Satelita do badania wilgotności gleby i zasolenia mórz, SMOS, Europejskiej Agencji Kosmicznej, okazał się dobrym narzędziem do kontroli przestrzegania prawa o nadawaniu radiowym i przydzielaniu częstotliwości. Jakość pomiarów z SMOS była niższa od oczekiwanej, gdyż działanie interferometrycznego radiometru satelity zakłócały źle lub nielegalnie pracujące nadajniki radiowe.
Pierwsze opublikowane wizualizacje danych z satelity SMOS (Soil Moisture and Ocean Salinity) były imponujące, ale szybko okazało się, że zastrzeżone dla badań naukowych pasmo częstotliwości, które wykorzystuje SMOS, jest zakłócane interferencjami z radarów, nadajników TV i radiowych, a czasem zupełnie nielegalnych nadajników. SMOS został więc wykorzystany do ich namierzenia i wyegzekwowania prawa.
SMOS, nazywany również “wodną misją ESA”, wykonuje pomiary za pomocą radiometru interferometrycznego, pracującego w paśmie L, tj. 1400-1427 MHz. Radiometr mierzy ilość energii wypromieniowanej przez powierzchnię Ziemi w tym zakresie mikrofal, a dzięki odpowiedniemu modelowi naukowo-matematycznemu przekłada to na pomiar wilgotności gleby i zasolenia oceanów.
Zgodnie ze regulacjami Międzynarodowej Unii Telekomunikacyjnej zakres częstotliwości promieniowania elektromagnetycznego 1400-1427 MHz jest zastrzeżony dla satelitów obserwacji Ziemi, badań kosmicznych i astronomicznych. Dane z SMOS ujawniły jednak częste przypadki nadawania naziemnych sygnałów w tym paśmie, szczególnie w południowej Europie, Azji, Bliskim Wschodzie, często na wybrzeżach. Na niektórych obszarach interferencje i zakłócenia były tak silne, że zebrane z nich dane były bezużyteczne.
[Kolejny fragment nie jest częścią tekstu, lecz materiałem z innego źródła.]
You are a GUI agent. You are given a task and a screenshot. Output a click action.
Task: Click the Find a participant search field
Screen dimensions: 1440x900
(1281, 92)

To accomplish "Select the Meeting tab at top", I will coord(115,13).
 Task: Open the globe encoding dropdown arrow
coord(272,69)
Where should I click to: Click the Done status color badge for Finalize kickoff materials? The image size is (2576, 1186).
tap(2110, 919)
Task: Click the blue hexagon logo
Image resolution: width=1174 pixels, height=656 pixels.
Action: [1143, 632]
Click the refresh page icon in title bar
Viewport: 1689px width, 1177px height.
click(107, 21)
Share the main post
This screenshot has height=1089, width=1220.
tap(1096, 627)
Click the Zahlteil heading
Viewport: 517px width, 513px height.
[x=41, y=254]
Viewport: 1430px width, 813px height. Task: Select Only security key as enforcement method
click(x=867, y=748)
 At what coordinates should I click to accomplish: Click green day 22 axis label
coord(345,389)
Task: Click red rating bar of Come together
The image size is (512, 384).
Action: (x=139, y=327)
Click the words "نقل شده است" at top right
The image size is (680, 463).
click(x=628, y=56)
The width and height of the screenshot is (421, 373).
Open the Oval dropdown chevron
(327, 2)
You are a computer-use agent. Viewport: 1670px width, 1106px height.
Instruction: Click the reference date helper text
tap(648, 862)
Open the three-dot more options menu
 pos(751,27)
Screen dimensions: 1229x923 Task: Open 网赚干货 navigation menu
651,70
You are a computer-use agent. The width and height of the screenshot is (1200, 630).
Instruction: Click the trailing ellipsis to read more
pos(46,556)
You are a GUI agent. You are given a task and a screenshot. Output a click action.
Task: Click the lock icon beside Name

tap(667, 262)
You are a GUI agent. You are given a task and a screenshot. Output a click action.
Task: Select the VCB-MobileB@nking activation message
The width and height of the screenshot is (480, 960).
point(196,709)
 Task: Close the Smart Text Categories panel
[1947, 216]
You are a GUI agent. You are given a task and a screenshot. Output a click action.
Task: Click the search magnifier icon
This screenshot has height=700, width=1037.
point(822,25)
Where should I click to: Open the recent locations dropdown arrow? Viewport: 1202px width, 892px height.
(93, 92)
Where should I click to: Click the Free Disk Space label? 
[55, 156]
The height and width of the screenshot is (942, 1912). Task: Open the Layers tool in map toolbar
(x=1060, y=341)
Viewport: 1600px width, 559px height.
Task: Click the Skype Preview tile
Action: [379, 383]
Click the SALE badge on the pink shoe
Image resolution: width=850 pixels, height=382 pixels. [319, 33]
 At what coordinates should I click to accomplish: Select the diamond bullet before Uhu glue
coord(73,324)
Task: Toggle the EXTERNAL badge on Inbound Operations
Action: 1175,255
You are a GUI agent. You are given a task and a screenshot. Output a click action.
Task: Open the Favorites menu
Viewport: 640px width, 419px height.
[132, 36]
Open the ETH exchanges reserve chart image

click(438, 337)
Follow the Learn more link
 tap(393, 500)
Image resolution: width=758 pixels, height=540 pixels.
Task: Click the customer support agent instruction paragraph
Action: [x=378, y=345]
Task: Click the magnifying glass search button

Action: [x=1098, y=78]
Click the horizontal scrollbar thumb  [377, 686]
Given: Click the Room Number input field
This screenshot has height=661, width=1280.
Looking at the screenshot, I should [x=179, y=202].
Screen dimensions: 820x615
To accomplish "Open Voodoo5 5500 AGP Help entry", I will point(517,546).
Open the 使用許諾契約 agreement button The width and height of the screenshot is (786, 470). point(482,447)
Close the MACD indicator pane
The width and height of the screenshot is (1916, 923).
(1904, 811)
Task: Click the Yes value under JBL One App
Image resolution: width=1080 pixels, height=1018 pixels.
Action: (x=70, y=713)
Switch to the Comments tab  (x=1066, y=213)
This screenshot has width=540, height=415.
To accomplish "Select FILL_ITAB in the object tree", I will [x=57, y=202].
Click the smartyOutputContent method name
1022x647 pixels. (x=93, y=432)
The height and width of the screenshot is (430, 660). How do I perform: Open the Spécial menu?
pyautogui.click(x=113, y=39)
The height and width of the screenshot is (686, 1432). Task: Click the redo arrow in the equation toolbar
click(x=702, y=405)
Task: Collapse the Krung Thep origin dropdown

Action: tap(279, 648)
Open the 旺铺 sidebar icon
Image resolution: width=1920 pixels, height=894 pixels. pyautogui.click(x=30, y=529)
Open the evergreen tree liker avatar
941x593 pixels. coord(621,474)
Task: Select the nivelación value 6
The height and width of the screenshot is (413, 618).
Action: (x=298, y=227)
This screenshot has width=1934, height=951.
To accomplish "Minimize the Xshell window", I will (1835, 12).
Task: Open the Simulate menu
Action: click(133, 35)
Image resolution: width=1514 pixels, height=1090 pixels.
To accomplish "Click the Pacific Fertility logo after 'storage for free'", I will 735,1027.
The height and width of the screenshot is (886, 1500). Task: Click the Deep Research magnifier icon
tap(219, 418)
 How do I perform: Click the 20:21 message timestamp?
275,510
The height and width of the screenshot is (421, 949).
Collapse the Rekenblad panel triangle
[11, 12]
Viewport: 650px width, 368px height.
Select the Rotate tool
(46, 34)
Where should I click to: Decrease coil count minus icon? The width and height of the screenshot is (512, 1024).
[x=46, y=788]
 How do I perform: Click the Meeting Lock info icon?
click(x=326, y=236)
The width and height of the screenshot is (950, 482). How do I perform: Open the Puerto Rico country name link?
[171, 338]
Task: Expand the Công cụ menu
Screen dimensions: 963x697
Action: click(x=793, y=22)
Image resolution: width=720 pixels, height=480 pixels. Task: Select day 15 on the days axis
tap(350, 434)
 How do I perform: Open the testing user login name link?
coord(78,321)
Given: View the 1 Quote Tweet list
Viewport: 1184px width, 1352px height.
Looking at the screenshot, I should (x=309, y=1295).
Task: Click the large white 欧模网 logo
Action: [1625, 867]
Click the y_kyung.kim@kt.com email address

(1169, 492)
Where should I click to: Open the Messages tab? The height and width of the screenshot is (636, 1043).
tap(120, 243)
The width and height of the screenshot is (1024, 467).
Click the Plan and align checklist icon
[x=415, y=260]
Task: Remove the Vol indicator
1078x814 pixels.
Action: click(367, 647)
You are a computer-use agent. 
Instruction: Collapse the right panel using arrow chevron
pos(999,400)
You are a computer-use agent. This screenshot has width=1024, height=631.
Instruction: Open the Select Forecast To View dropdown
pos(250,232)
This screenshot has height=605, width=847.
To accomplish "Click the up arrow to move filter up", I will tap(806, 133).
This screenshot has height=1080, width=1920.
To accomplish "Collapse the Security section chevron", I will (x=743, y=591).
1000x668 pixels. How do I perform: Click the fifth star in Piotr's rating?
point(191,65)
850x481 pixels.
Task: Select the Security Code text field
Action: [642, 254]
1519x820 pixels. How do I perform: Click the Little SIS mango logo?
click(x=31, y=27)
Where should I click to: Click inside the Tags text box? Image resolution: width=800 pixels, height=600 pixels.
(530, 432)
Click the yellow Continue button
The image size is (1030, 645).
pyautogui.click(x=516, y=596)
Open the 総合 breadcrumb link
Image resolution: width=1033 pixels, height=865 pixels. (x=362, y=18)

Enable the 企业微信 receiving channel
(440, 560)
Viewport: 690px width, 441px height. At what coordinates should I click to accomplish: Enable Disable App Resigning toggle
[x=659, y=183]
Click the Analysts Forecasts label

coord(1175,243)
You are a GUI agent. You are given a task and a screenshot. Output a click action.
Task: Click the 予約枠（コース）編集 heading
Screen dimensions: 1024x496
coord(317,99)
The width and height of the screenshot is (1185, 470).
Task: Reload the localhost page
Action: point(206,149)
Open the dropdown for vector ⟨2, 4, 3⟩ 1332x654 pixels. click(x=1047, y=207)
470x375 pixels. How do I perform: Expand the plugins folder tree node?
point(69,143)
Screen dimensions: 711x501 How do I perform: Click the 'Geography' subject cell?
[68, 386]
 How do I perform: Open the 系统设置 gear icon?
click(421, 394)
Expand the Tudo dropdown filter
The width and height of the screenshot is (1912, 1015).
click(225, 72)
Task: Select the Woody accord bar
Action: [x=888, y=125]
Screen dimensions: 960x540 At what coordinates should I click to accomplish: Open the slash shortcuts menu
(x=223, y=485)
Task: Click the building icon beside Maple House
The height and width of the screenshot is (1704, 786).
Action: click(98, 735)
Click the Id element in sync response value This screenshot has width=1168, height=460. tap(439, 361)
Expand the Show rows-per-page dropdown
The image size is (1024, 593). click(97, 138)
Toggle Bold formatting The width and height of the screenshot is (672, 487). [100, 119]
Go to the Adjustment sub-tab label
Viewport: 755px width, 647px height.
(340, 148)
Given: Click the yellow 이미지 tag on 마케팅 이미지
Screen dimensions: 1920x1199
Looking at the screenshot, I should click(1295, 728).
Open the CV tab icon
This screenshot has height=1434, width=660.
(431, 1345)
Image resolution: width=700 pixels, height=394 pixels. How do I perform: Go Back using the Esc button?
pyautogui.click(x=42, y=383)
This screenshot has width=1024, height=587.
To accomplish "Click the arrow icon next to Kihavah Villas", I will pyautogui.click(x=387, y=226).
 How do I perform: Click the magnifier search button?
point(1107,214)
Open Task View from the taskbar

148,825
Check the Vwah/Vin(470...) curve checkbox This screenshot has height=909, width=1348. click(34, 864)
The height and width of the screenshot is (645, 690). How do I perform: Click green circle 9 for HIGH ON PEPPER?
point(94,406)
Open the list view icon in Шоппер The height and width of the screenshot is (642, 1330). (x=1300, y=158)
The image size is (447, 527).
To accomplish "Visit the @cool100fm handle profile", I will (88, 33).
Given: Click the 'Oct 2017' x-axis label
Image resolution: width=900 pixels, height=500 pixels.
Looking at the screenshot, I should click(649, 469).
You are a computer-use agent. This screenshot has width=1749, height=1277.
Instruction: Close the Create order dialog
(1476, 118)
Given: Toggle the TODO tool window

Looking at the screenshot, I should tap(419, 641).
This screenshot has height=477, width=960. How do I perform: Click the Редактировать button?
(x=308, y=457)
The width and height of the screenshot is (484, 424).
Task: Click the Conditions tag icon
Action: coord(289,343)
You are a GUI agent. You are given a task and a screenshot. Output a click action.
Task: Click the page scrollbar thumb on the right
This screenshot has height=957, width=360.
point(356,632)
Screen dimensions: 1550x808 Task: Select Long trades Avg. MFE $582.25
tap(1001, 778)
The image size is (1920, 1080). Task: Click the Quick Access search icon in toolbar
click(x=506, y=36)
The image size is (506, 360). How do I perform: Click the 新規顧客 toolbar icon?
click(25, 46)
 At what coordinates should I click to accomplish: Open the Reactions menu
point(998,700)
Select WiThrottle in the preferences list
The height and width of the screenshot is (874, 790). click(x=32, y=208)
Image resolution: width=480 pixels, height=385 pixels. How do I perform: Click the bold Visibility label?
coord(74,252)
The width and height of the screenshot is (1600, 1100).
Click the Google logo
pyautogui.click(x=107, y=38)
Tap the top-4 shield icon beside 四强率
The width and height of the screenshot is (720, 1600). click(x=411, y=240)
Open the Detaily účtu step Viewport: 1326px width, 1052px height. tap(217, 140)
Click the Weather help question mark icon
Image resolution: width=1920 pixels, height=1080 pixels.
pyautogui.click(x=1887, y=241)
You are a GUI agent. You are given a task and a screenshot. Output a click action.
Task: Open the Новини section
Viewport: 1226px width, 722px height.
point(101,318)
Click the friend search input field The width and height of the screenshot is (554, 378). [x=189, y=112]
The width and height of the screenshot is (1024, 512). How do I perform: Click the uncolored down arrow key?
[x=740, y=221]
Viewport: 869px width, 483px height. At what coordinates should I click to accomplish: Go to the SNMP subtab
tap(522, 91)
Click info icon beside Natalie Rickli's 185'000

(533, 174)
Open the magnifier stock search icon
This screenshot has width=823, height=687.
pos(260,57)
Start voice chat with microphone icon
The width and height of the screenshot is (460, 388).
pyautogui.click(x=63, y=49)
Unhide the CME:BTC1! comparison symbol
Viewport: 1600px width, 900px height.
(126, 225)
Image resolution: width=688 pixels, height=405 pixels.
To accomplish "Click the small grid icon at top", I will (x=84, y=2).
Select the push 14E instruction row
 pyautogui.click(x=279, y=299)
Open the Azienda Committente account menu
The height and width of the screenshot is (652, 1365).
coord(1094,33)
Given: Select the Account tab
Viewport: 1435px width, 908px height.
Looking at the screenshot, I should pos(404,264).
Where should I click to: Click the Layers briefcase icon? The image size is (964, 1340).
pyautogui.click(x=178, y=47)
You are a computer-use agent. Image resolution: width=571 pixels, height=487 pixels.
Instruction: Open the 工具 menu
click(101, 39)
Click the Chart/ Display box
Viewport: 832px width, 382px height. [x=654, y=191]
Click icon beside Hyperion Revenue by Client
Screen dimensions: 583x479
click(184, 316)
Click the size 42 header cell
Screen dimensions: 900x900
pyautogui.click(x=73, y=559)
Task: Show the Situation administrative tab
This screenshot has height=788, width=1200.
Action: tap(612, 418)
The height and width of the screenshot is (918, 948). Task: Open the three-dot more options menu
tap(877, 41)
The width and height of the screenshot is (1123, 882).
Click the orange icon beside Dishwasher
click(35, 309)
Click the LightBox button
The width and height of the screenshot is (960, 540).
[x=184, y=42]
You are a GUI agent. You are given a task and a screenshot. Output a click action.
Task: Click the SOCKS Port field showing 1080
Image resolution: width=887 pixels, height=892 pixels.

Dzięki międzynarodowej współpracy i determinacji naukowców, wiele źródłem tych zakłóceń udało się zlikwidować. Dwoma najczęstszymi powstawania zakłóceń i interferencji było albo “przeciekanie” emisji z pasm sąsiednich (źle nastrojone nadajniki, przekroczenie mocy nadawania), albo nielegalna transmisja w paśmie 1400-1427 MHz. Źródłami zakłóceń były najczęściej nadajniki telewizyjne i radiowe, systemy bezpieczeństwa wykorzystujące sieci radiowe, a nierzadko również radary.
Aby mieć pewność, że zakłócenia powodowane przez człowieka nie zagrożą misji naukowej, ESA podjęła się zlikwidowania źródeł zakłóceń. Zaczęto od Europy. Każdy przypadek potraktowano indywidualnie, a dzięki szeroko zakrojonej współpracy międzynarodowej udało się znacznie zredukować ilość źródeł interferencji. SMOS potrafił z kilkukilometrową dokładnością wskazać źródło zakłóceń. Lokalne urzędy zajmujące się przestrzeganiem przydziałów pasm częstotliwości potwierdzały to pomiarami naziemnymi. Najczęściej wystarczał serwis i dostrojenie urządzenia, ale zdarzały się też przypadki wyłączania nielegalnych źródeł promieniowania radiowego w paśmie L.